Stated exercise A = Pull out every line in the listing below that contains the string "slider", matching case exactly.
# start of Selection
P+Q or dual parity in detail


Recommended Posts

There were many discussions on the forum in pre-release state but now that it's released, how is it performing?

I have been browsing the wiki for some minutes now and I couldn't find any info on this new feature.

 

http://www.lime-technology.com/wiki/index.php/UnRAID_Manual_6#Parity-Protected_Array

http://lime-technology.com/wiki/index.php/FAQ#How_does_parity_work.3F

 

Actually I found this:

P (Parity1) is calculated like this: P = d1 + d2 + ... + dn

Q (Parity2) is calculated like this: Q = d12 + d22 + ... + dn2

 

But what about the facts?

 

Requirements:

File system?

CPU power?

Comparison to only P-parity?

 

New behavior:

Having drives spinning all the time?

During read?

During write?

 

Adding the Q-drive? Rebuild necessary?

Remove Q-drive? Rebuild of P-drive necessary?

Will a parity error be traced back/reported to the drive that caused it?

 

Anything else that is worth mentioning?

 

I consider this feature an USP or at least special considering the competition and

therefore it should be highlighted and explained more in detail.

Link to comment

But what about the facts?

 

Requirements:

File system?

CPU power?

Comparison to only P-parity?

File system independent

Most users have reported little change although there seem to be some exceptions.

Not quite sure what you mean by comparison to only P-parity other than you get protected against 2 disks failing.

 

New behavior:

Having drives spinning all the time?

During read?

During write?

No difference in drives spinning compared to single parity.

 

Adding the Q-drive? Rebuild necessary?

Remove Q-drive? Rebuild of P-drive necessary?

Will a parity error be traced back/reported to the drive that caused it?

Adding Q drive and then parity needs building on it (as it did for P parity)
# end of Selection
# start of Supplied entries
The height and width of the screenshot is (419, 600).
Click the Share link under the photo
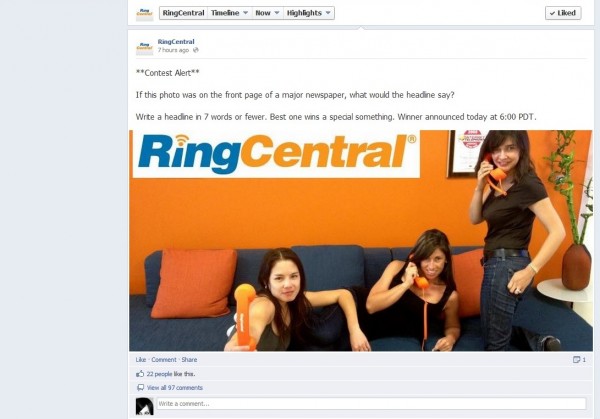click(189, 360)
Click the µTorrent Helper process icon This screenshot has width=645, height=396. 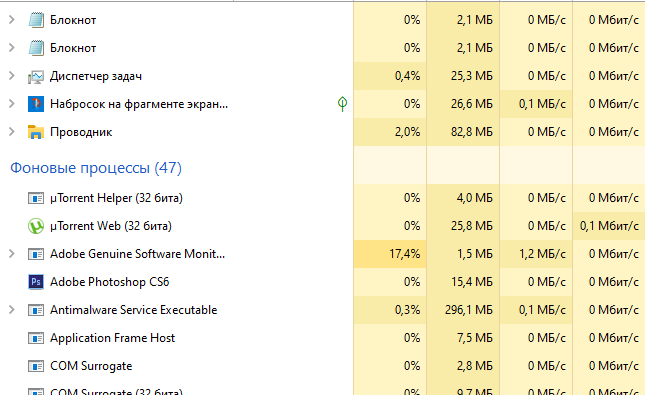point(36,198)
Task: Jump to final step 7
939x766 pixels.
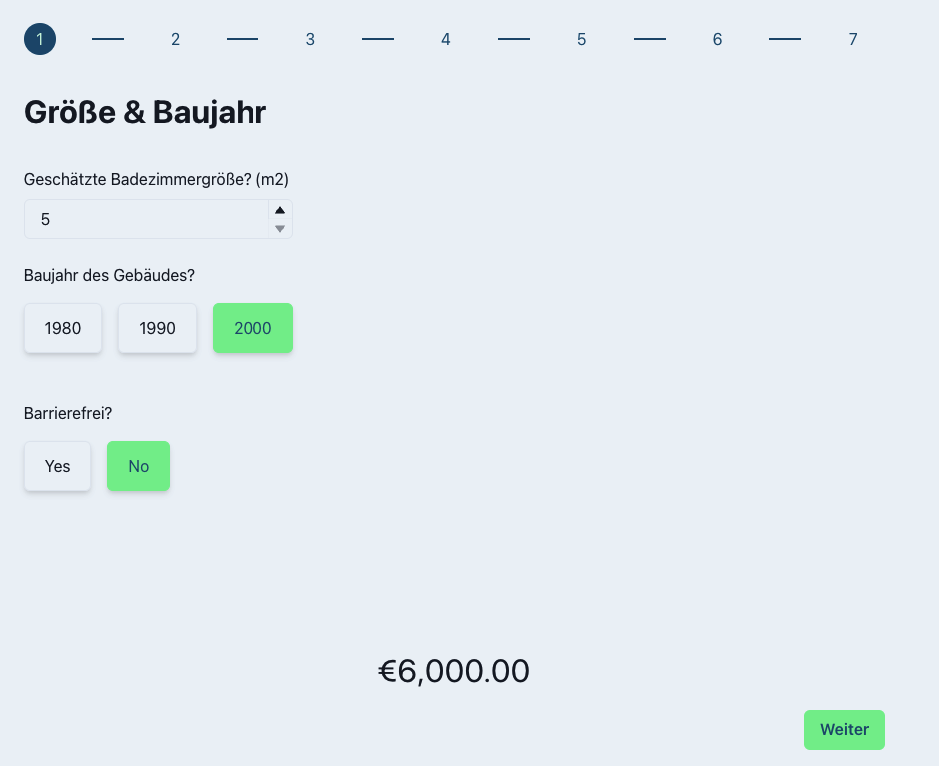Action: [852, 39]
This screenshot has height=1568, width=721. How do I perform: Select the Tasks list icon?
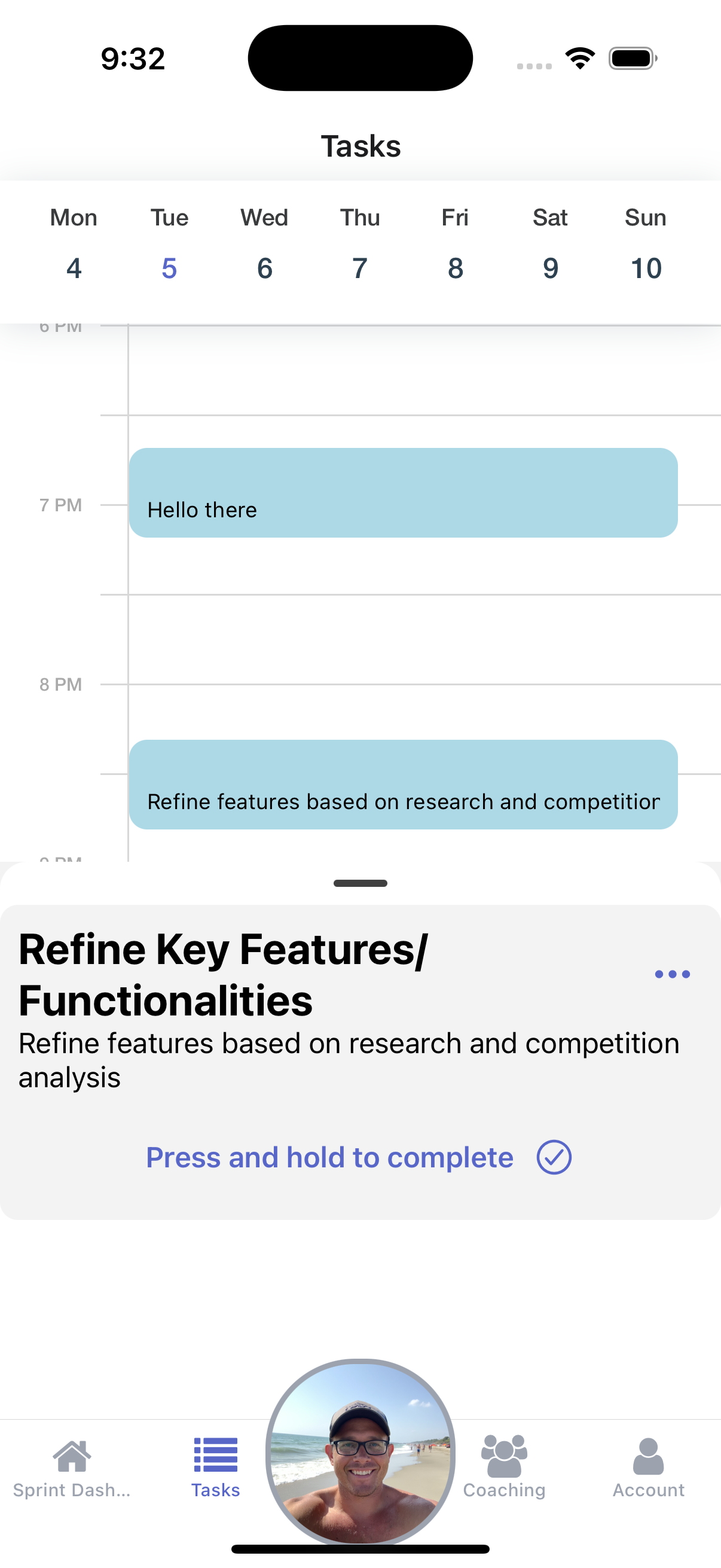click(x=215, y=1455)
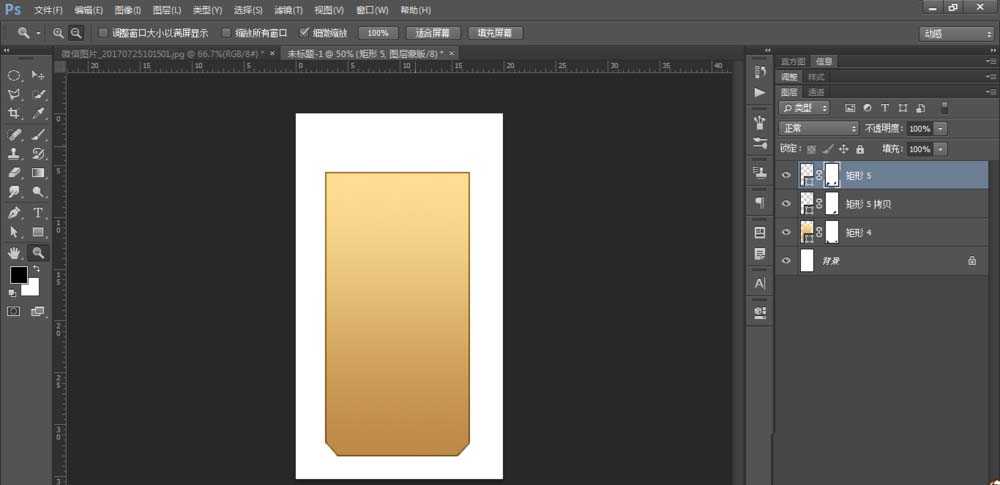Screen dimensions: 1000x485
Task: Expand the opacity 不透明度 slider arrow
Action: point(941,129)
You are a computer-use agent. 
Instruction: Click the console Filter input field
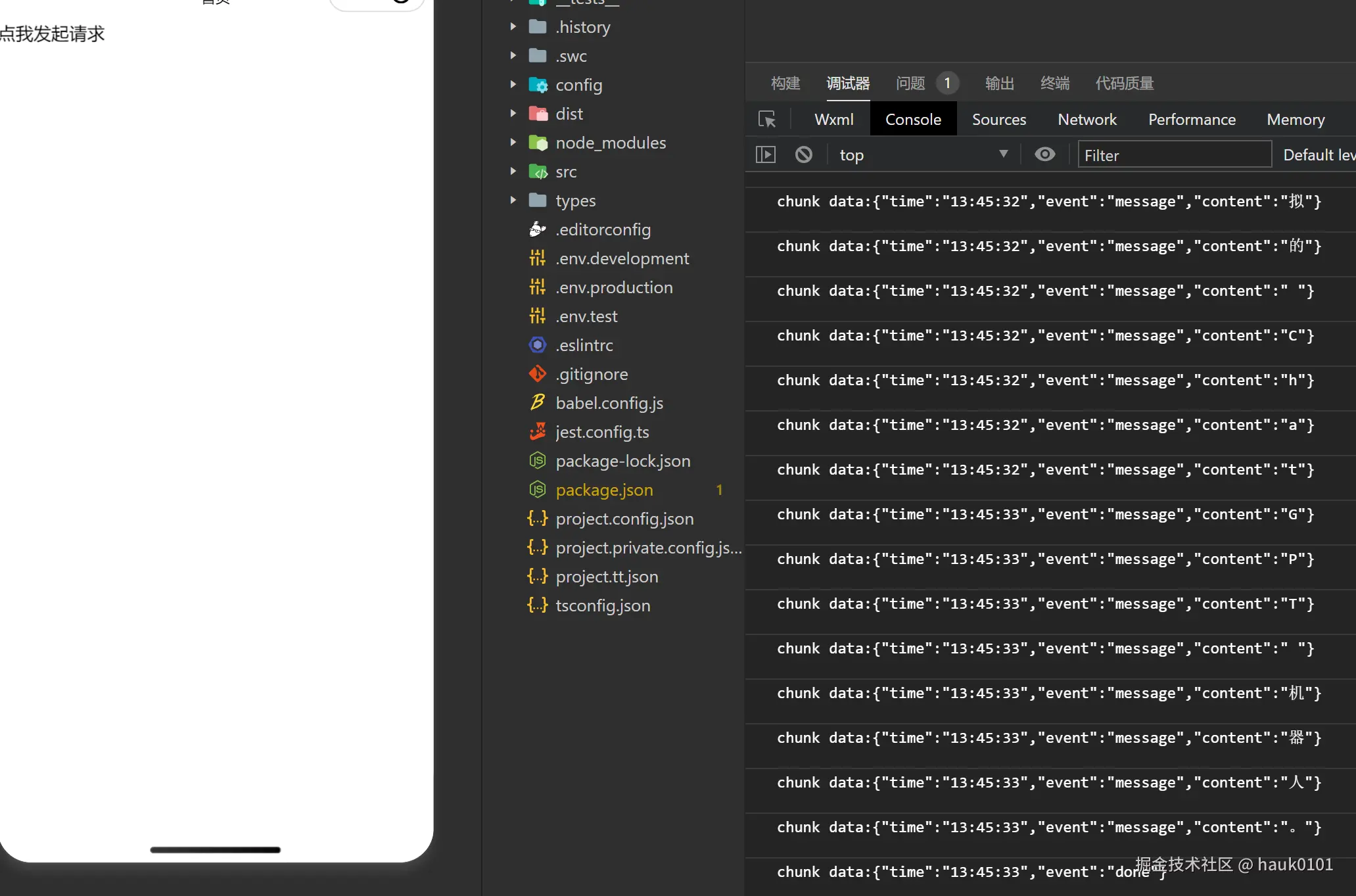[x=1174, y=155]
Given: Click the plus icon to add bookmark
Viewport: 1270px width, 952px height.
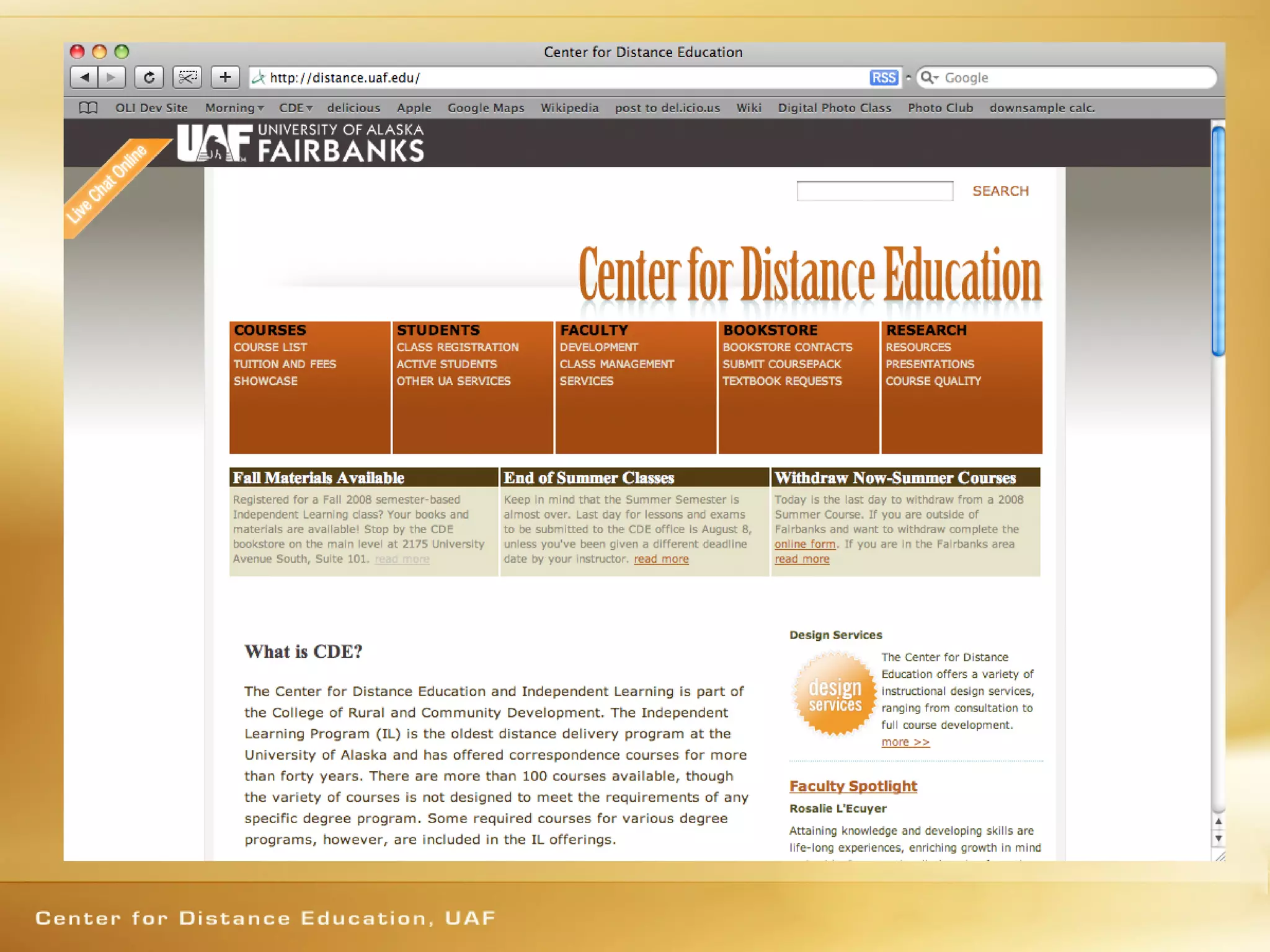Looking at the screenshot, I should click(x=225, y=77).
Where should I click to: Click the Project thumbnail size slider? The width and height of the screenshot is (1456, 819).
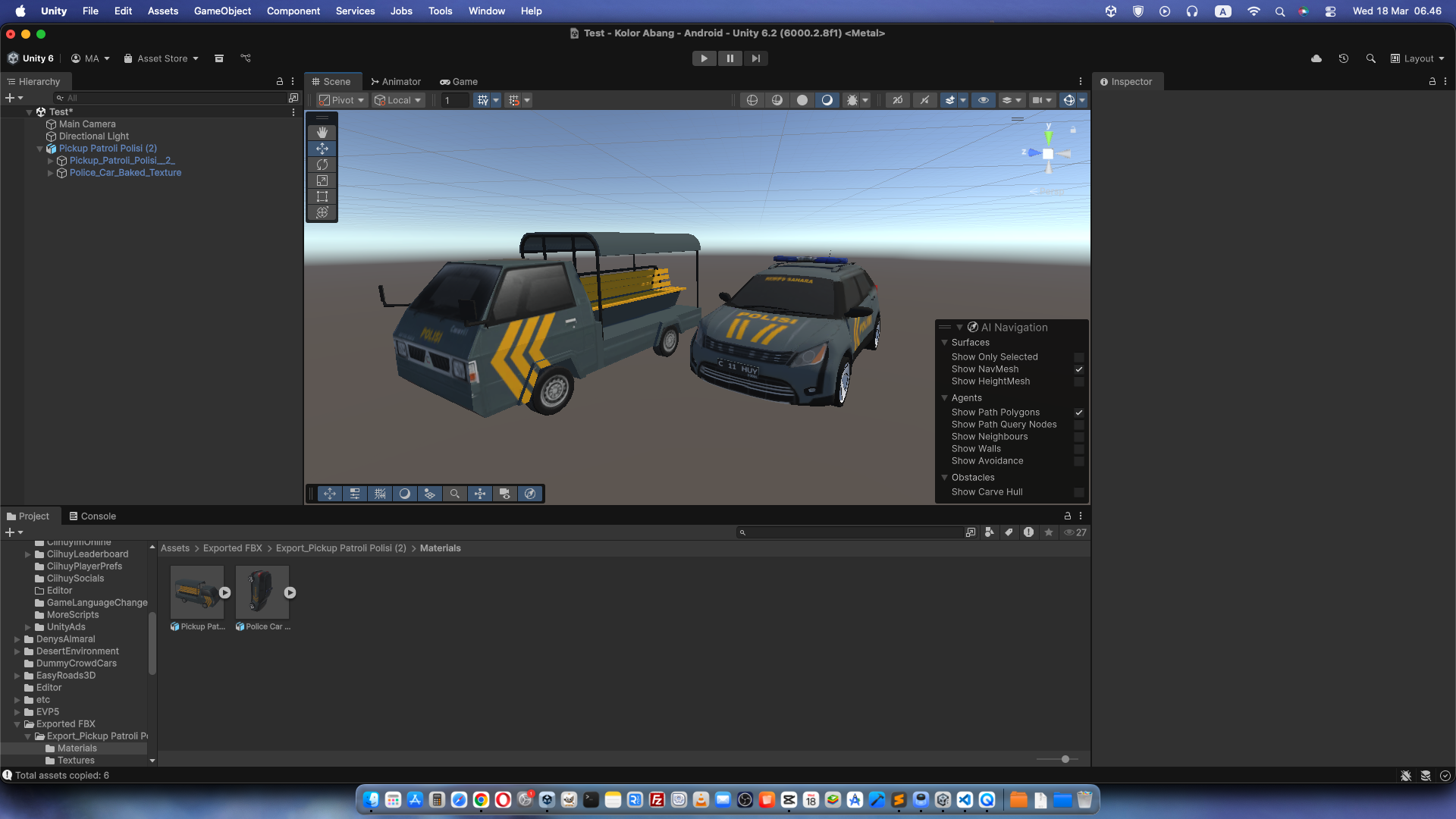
# end of Supplied entries
Stated exercise B = Repeat the part of the dual parity forum thread above, from "Anything else that" to "more in detail.", word for word.

Complete response A =
Task: Expand the opacity 不透明度 slider arrow
Where should I click to: Click the Project thumbnail size slider? The width and height of the screenshot is (1456, 819).

Complete response B =
Anything else that is worth mentioning?

 

I consider this feature an USP or at least special considering the competition and

therefore it should be highlighted and explained more in detail.